Support request (reactive). "They're rubbing me on the heel." State support_request. The LLM gathers more facts (for how long, photos if needed, wearing patterns), the FSM classifies the case: warranty defect, wrong model, wrong size, simple break-in. Based on the classification, it transitions to one of the terminal states: dismiss_with_advice, refund, or exchange.

Exchange with a human in the loop. State exchange. The FSM doesn't try to settle this on its own. It calls a tool: request_back_office_review(case_id, reason, photos, customer_history). The case goes into the shop's back-office queue, the FSM moves to awaiting_human_review, and the conversation with the user pauses ("we've got this, we'll be back to you within the day"). A real person on the shop's side (warehouse, customer service) looks at the case, approves it, asks for photos, or declines, and their decision comes back through a webhook. The FSM picks up the conversation with the user from there: "exchange approved, the courier picks up the old pair on Thursday." That last bit is unique to a state-machine-class system: automation → tool call → human → callback → automation, all inside one uninterrupted conversation with the user.

If a regulator asks "why didn't this user get the mandatory disclosure at checkout?", the shop can show the trace: this state, this validator, this fact, this result. The same shop on the same LLM would work without the state graph, but the auditing and debugging would have to happen by hand, reading through long prompts and message logs.

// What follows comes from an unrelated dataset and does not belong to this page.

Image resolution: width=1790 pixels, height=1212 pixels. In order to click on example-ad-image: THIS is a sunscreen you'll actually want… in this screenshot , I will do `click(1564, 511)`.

A CMS for the Post-Website World

The analogy I carry: what CMS was for the web, an FSM engine is for post-web dialogues.

CMS defined page types, content models, navigation, permissions, publishing workflows. The website was the product; the CMS was the invisible backbone.

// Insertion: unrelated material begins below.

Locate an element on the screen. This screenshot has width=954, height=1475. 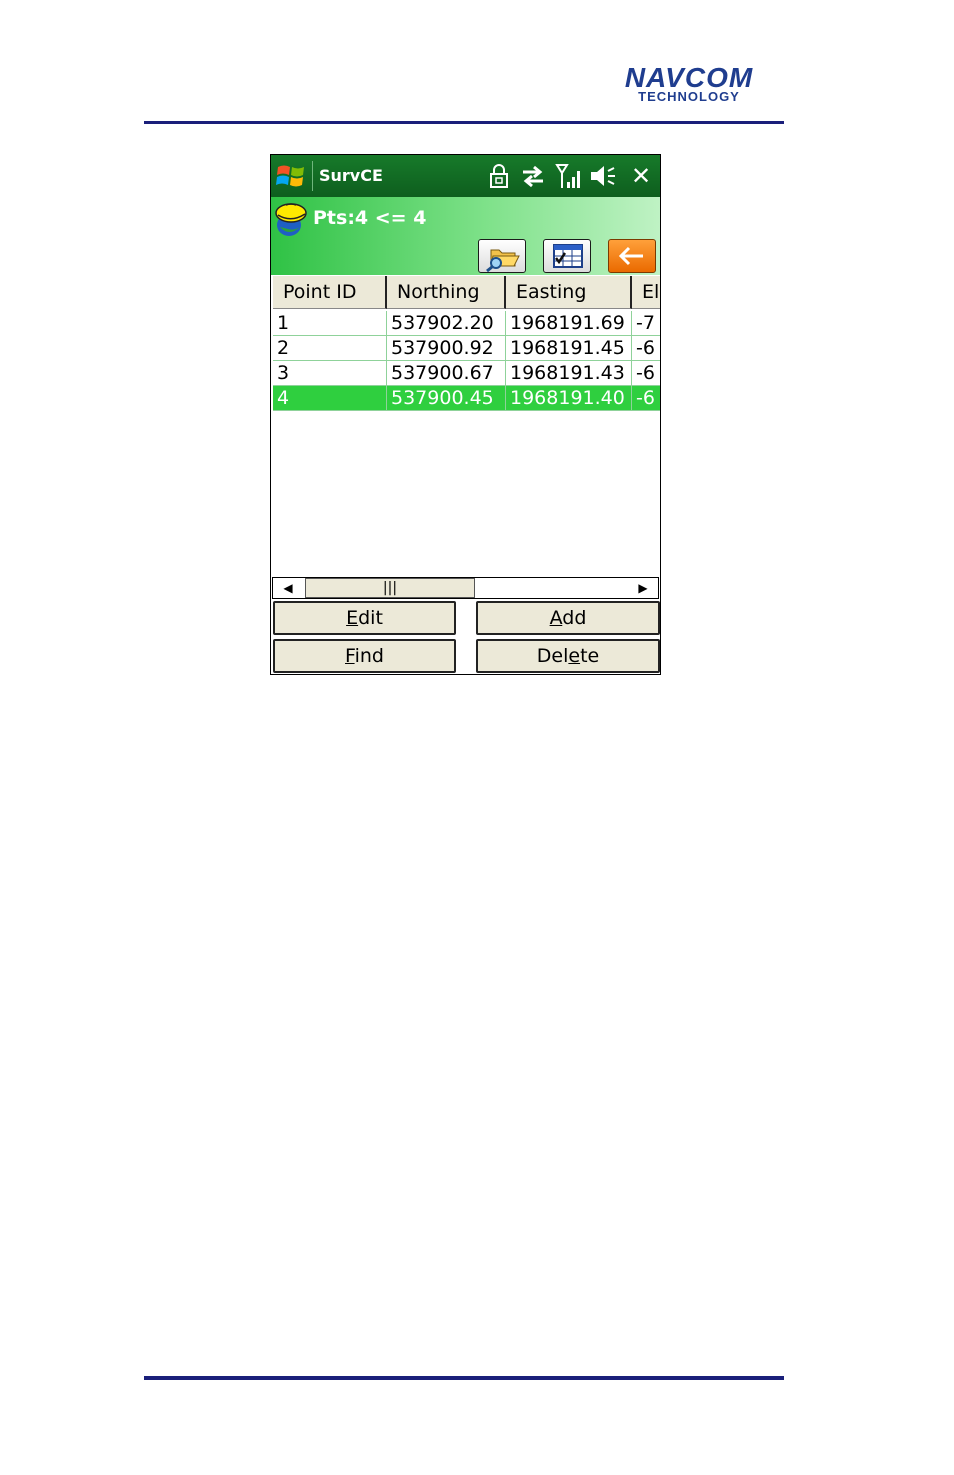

An FSM engine defines states, fact schemas, transitions, policies, escalations. The dialogue is the product; the FSM is the backbone.

The main thing they share: both layers define structure statically, ahead of time. A page in a CMS exists until someone edits it. A state in an FSM and the instructions inside it are fixed. That's exactly what gives you determinism and auditability: the operator knows what instructions the model will receive when the user lands in state X. Not "the model will figure it out," but "these are the exact instructions for this state."

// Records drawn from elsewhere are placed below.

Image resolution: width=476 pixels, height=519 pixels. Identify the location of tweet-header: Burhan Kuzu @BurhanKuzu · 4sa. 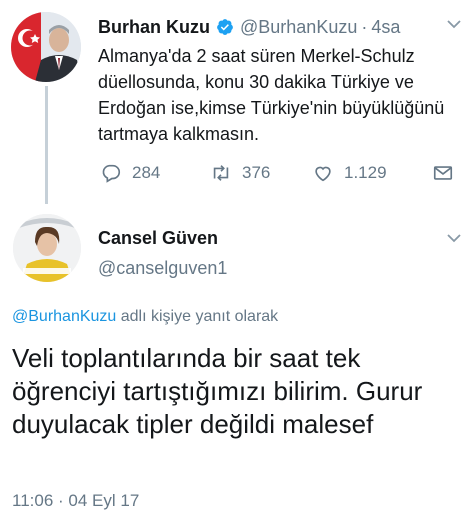
(249, 27).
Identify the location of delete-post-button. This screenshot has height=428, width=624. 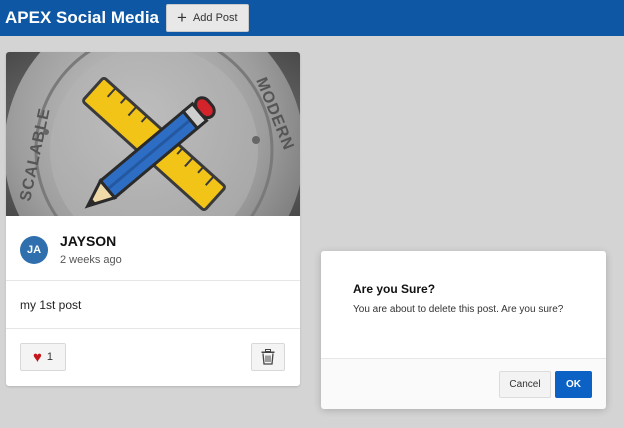
(268, 357).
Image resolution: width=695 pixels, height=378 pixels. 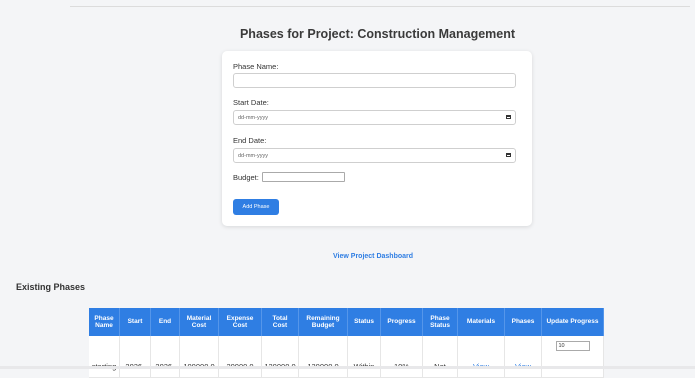 What do you see at coordinates (253, 156) in the screenshot?
I see `end-date-placeholder: dd-mm-yyyy` at bounding box center [253, 156].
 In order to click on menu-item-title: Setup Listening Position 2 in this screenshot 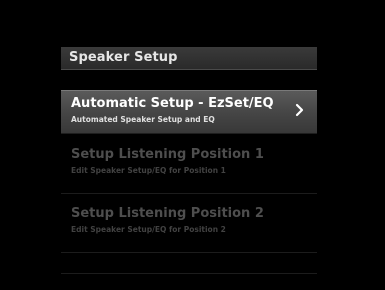, I will do `click(168, 214)`.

There's dynamic stuff too: which state the user is in right now, which facts get injected, which slice of history matters this turn. But the skeleton inside which that dynamism happens is fixed. That's the guarantee, not a limitation.

What This Means for People Who Build Products

The unit of design is no longer a screen. It's a state. The UX designer becomes a conversation architect: they design the state graph, write per-state prompts, define transition validators, sketch fact schemas. It's parallel to how UX moved from page-by-page design to component systems in the 2010s. Now the components are conversational states.

I know what I'm writing about because I'm building exactly this kind of system: ExoChat, an engine for managed LLM dialogues.

One more thing I noticed while writing this piece: the same argument runs recursively. The agents themselves (ChatGPT, Perplexity, Claude, Operator) could use an FSM skeleton on the inside. I'll write that one up separately too.

One disclaimer before we wrap: not all UIs disappear. Creative tools (Figma, Premiere, Logic Pro), code editors (IDEs), and games stay canvas-based. The LLM intermediary still shows up alongside them: AI agents inside Figma, Copilot, Claude Code, and Cursor in IDEs, generative pipelines and LLM-driven NPCs in gamedev. The canvas as a way to work isn't going anywhere; voice and text won't replace it. This article isn't about those domains. It's about the interaction between a user and a business in pursuit of a product, a service, or information.

What I'm Taking Away

  1. REST APIs as the default agent surface. That's already the standard in everything we build. The article just confirms the direction.
  2. Pilot ExoChat against a real online store. It's both a real test of the single-window surface and a strong demo.
  3. And you? What does this change for the product you're building?